Being a woman in science, sort of, it's not unusual to encounter discussion on the problem of Women in X, where X is some area where women have traditionally been marginalized. If you're reading this blog, you're probably at least passing familiar with this problem. How do we get more Women in Cycling. What are the challenges faced by Women in Cycling, and how do we surmount those challenges. Well, there's a Women in Science problem, too. But for a very similar problem, the solutions are vastly different. I think it's because scientists feel obliged to pretend that they're more objective than everyone else, even when they're not.
Still, something the scientists are doing must be working, if this woman is looking around and wondering whether the Women in Science problem even exists anymore.
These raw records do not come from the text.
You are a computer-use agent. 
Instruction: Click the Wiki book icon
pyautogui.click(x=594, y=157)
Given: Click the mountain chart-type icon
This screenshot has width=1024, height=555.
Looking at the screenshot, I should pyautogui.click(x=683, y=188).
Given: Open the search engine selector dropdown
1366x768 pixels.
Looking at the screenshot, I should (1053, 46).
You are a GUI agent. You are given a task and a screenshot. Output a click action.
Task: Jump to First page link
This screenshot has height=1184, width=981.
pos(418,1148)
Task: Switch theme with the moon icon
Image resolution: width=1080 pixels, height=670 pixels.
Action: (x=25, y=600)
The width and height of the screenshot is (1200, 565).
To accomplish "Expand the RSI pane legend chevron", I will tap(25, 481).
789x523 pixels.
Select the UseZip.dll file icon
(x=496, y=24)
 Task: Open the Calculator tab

Now, I should mention that it has been pointed out to me, on numerous occasions, that I'm both American and white. The problem for women in other countries, and for women in this country of a minority race/ethnicity, is still very real and cannot be ignored. Hell, I understand the problem for any Woman in Science who wants to start or has recently started a family is pretty impossible to ignore as well. But I can't speak from that kind of personal experience because I don't have it. All I can say is that as an unmarried white American woman in science (sort of), specifically biomed (I know math, physics, engineering, chemistry, or basically anything that's not alive is a different matter altogether), I feel no discrimination on the basis of my sex/gender alone. In that respect, at least, something is being done right.
Scientists bend over backwards to prove that, all sociodemographic factors being exactly equal, men's and women's capabilities are exactly equal. Meanwhile, cyclists go out of their way to demonstrate that men and women are fundamentally different, with the sociodemographic differences being the most important ones of all. I shouldn't ask which approach is meeting with more success because it's probably an apples-to-oranges comparison. It's just... bewildering sometimes, to be immersed in both environments on the same day. Every day. I go to work under one set of expectations, then I'm at work under a completely different set of expectations, then on my way home I'm back under the previous expectations. And nobody else seems to think this is weird.